Sebastian? Compromisso? E, ainda por cima, aquele corpete apertado como uma armadilha me sufocava. Eu não estava gostando nada dessa "nova realidade", mas algo me dizia que resistir não ajudaria. Talvez seguir o jogo fosse minha única opção.

— Seus pais estão esperando no jardim — ela anunciou, abrindo a porta.

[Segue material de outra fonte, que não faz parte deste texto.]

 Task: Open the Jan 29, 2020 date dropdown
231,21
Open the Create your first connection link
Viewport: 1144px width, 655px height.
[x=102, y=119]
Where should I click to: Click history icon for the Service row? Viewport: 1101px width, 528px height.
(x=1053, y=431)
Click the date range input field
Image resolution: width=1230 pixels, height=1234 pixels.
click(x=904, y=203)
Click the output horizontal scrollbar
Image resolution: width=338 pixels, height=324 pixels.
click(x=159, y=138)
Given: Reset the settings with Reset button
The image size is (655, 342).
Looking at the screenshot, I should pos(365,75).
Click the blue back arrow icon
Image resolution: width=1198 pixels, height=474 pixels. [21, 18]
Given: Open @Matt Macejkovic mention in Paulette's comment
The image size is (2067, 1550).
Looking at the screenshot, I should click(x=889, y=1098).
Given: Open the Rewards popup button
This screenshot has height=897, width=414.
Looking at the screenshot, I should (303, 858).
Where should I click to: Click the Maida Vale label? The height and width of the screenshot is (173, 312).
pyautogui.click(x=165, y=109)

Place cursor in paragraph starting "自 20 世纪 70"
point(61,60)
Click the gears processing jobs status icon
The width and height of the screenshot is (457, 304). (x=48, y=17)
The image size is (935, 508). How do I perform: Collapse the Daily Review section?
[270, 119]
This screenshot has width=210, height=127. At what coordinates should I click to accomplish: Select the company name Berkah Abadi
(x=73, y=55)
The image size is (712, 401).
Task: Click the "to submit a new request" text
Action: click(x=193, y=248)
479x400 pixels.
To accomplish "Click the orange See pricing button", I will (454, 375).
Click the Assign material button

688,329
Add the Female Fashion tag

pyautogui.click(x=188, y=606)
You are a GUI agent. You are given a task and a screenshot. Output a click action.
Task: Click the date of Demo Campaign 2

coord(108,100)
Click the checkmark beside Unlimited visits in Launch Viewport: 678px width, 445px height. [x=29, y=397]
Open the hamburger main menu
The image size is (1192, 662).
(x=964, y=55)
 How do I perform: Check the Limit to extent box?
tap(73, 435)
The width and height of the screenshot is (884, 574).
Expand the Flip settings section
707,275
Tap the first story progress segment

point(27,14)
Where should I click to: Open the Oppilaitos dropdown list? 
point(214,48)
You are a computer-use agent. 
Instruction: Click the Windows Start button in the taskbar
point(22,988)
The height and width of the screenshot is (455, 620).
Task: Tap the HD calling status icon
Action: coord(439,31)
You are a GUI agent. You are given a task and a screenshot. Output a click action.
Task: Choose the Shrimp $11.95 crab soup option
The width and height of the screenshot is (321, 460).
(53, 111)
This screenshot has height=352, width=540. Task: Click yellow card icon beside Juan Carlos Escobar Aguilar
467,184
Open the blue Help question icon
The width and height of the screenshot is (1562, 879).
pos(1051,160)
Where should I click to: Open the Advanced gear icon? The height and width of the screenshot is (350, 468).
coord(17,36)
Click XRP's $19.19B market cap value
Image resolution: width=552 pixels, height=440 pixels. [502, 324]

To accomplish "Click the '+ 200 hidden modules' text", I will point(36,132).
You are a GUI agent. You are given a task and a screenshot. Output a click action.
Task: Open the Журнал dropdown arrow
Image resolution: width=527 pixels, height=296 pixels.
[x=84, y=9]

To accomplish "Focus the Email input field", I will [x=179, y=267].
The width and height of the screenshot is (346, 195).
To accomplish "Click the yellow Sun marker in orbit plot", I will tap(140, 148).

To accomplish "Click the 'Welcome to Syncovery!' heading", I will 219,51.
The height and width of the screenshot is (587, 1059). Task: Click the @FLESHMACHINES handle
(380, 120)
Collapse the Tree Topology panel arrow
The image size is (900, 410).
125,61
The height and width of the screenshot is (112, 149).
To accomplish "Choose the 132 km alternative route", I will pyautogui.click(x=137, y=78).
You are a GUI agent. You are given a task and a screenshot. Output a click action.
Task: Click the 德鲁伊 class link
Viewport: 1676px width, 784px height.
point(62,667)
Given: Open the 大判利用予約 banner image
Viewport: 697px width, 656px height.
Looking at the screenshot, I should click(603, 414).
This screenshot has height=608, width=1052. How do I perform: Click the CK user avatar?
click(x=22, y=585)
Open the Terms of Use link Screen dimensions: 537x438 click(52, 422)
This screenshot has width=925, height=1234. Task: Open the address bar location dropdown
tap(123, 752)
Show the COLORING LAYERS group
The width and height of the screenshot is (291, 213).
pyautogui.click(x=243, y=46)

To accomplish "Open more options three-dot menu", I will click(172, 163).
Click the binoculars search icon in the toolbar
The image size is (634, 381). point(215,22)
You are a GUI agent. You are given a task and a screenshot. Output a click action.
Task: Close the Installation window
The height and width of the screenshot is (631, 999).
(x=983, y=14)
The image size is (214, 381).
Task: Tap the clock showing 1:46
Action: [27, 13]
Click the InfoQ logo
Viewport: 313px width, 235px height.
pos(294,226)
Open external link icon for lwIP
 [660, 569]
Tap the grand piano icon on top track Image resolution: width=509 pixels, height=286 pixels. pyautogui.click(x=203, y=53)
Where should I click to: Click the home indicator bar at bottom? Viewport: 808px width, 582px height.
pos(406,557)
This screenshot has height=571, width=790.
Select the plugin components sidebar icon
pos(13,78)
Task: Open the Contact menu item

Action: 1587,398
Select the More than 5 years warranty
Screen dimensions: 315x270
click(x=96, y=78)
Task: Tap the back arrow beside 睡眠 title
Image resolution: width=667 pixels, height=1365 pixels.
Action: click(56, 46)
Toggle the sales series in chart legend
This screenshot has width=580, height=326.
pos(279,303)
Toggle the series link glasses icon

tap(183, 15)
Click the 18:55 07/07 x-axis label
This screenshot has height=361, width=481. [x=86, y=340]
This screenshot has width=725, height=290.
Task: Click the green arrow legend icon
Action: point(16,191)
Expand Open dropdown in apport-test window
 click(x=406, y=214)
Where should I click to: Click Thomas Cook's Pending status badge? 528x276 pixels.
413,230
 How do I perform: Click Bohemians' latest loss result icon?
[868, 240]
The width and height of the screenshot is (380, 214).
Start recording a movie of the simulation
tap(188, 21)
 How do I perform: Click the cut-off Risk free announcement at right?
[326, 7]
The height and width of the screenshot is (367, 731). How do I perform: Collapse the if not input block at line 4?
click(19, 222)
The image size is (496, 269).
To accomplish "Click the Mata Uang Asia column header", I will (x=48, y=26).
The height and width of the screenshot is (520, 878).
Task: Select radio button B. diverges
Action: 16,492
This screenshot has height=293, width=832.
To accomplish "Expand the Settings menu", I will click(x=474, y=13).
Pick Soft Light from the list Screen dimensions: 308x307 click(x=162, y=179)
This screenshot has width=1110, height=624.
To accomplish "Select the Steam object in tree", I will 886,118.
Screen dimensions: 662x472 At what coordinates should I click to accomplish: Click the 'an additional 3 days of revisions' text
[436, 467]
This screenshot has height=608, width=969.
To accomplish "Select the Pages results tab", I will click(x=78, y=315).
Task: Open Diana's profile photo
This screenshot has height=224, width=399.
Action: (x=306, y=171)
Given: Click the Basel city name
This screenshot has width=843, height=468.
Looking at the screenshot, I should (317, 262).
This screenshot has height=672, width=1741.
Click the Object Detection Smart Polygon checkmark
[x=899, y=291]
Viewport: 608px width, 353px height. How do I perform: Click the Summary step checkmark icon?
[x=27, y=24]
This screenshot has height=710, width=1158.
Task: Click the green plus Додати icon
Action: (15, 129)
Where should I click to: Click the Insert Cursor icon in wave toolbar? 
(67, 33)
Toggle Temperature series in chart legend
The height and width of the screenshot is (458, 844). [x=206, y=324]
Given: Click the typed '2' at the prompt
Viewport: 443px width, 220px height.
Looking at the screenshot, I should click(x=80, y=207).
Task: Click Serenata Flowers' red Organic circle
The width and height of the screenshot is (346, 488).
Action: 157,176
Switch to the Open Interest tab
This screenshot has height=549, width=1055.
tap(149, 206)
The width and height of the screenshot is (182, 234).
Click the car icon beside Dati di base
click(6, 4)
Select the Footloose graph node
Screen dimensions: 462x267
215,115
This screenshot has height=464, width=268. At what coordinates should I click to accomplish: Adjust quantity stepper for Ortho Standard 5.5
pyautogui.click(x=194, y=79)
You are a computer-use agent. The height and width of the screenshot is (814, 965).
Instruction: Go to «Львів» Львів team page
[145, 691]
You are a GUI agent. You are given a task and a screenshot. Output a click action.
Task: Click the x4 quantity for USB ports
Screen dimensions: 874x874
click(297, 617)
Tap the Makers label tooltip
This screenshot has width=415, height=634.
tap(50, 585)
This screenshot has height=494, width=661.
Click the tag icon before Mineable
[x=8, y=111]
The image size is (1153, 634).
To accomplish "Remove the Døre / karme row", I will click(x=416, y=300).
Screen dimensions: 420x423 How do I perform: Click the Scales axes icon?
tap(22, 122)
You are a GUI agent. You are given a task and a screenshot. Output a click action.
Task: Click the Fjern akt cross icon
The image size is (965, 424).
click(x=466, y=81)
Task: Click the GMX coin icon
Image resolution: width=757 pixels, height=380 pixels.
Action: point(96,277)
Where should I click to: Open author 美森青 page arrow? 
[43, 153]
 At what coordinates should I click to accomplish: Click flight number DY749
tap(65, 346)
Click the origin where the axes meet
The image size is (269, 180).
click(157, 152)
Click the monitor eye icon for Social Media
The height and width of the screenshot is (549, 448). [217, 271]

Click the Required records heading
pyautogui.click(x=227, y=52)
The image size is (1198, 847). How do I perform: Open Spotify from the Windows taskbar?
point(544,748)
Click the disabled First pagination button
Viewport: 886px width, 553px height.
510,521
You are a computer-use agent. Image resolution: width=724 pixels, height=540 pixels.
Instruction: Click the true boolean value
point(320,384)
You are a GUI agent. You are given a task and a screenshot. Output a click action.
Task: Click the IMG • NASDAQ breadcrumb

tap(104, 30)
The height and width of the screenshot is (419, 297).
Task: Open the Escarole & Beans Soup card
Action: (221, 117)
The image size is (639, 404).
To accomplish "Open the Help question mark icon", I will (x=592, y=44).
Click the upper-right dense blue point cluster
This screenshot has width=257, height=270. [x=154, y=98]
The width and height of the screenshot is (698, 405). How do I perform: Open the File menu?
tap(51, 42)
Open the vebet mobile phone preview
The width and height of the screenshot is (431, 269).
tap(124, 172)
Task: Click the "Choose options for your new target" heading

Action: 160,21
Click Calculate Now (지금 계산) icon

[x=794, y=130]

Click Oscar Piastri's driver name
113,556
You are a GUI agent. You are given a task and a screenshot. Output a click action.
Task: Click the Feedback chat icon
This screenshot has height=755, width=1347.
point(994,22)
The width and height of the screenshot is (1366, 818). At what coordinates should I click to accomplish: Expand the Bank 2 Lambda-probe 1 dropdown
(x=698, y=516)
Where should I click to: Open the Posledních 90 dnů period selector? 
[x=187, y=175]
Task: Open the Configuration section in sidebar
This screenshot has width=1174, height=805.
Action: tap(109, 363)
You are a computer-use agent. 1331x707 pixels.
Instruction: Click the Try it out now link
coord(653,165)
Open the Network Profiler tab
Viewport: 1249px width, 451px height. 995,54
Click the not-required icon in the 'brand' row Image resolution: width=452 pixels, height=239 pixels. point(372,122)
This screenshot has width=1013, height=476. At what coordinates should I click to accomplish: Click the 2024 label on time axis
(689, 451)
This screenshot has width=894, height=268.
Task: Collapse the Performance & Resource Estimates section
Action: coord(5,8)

Pais? Meus pais tinham morrido anos atrás, antes de eu largar a faculdade de medicina. Mas, ainda assim, segui a mulher pelos corredores do que parecia ser um castelo. A decoração, as imagens nas paredes... tudo parecia saído de um conto de fadas distorcido.

Chegamos ao jardim. Lá, duas pessoas que aparentavam estar na casa dos quarenta anos estavam sentadas, tomando chá. O cenário estava longe do idílico: as plantas ao redor pareciam morrer lentamente, em contraste com a riqueza de suas roupas.

— Milorde — a mulher que me acompanhava saudou o homem com uma reverência.

Aquilo definitivamente era um sonho maluco. Só podia ser.

— Marie, você está bem, minha filha? — perguntou a mulher à mesa, a "minha mãe".

A empregada me ajudou a sentar à mesa. Então, era isso? Eu estava vivendo a vida de outra pessoa?

— Estou bem, mãe — respondi, tentando parecer normal. Mas o olhar desconfiado do casal me deixou alerta. Pareciam achar estranho o jeito que eu falava.

A conversa seguiu com um tom surreal, cada vez mais desconcertante. Falavam de um casamento para salvar o reino, de um pai furioso e uma mãe chorosa. Eu não fazia ideia de como me comportar, mas era impossível ignorar a tensão crescente. Algo estava profundamente errado.

E, como se a realidade estivesse desmoronando ao meu redor, um homem apareceu para me levar em uma carruagem. Sem saber para onde estava sendo levada, decidi me soltar da empregada e caminhar sozinha, ainda tentando digerir tudo aquilo.

A viagem continuou, e pela janela da carruagem, eu observava o castelo ficando para trás, na esperança de que, em algum momento, eu acordasse deste pesadelo vivido na pele de Marie Brown... quem quer que ela fosse.